Problem to solve
Would you return every entry below without a single difference?

Listed records
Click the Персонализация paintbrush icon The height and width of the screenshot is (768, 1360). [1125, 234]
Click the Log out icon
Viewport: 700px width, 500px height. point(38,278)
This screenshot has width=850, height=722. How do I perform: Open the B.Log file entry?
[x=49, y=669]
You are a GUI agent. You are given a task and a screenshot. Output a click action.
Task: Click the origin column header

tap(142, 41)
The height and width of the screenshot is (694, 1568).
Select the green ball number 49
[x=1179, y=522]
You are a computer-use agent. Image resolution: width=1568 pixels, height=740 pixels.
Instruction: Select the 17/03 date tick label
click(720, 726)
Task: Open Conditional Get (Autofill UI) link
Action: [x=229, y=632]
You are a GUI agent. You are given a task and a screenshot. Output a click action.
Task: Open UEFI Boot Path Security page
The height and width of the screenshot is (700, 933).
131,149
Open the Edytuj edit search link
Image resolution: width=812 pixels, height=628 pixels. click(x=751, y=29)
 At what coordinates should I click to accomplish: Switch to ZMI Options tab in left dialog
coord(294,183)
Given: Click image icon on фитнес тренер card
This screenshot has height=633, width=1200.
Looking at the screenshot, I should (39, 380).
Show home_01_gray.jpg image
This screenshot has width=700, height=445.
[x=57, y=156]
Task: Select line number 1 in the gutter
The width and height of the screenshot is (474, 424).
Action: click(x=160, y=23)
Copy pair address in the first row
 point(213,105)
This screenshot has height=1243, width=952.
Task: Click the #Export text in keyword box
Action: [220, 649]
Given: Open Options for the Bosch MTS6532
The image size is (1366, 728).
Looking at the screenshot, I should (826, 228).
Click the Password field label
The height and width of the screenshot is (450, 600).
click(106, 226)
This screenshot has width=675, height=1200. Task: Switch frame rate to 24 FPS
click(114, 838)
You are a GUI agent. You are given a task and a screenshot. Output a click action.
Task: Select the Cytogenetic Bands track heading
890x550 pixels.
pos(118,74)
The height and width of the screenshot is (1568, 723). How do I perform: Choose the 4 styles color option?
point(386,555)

Your solution
Click the Персонализация paintbrush icon The height and width of the screenshot is (768, 1360). [1125, 234]
Click the Log out icon
Viewport: 700px width, 500px height. point(38,278)
This screenshot has width=850, height=722. How do I perform: Open the B.Log file entry?
[x=49, y=669]
You are a GUI agent. You are given a task and a screenshot. Output a click action.
Task: Click the origin column header

tap(142, 41)
The height and width of the screenshot is (694, 1568).
Select the green ball number 49
[x=1179, y=522]
You are a computer-use agent. Image resolution: width=1568 pixels, height=740 pixels.
Instruction: Select the 17/03 date tick label
click(720, 726)
Task: Open Conditional Get (Autofill UI) link
Action: [x=229, y=632]
You are a GUI agent. You are given a task and a screenshot. Output a click action.
Task: Open UEFI Boot Path Security page
The height and width of the screenshot is (700, 933).
131,149
Open the Edytuj edit search link
Image resolution: width=812 pixels, height=628 pixels. click(x=751, y=29)
 At what coordinates should I click to accomplish: Switch to ZMI Options tab in left dialog
coord(294,183)
Given: Click image icon on фитнес тренер card
This screenshot has height=633, width=1200.
Looking at the screenshot, I should (39, 380).
Show home_01_gray.jpg image
This screenshot has width=700, height=445.
[x=57, y=156]
Task: Select line number 1 in the gutter
The width and height of the screenshot is (474, 424).
Action: click(x=160, y=23)
Copy pair address in the first row
 point(213,105)
This screenshot has height=1243, width=952.
Task: Click the #Export text in keyword box
Action: [220, 649]
Given: Open Options for the Bosch MTS6532
The image size is (1366, 728).
Looking at the screenshot, I should (826, 228).
Click the Password field label
The height and width of the screenshot is (450, 600).
click(106, 226)
This screenshot has width=675, height=1200. Task: Switch frame rate to 24 FPS
click(114, 838)
You are a GUI agent. You are given a task and a screenshot. Output a click action.
Task: Select the Cytogenetic Bands track heading
890x550 pixels.
pos(118,74)
The height and width of the screenshot is (1568, 723). How do I perform: Choose the 4 styles color option?
point(386,555)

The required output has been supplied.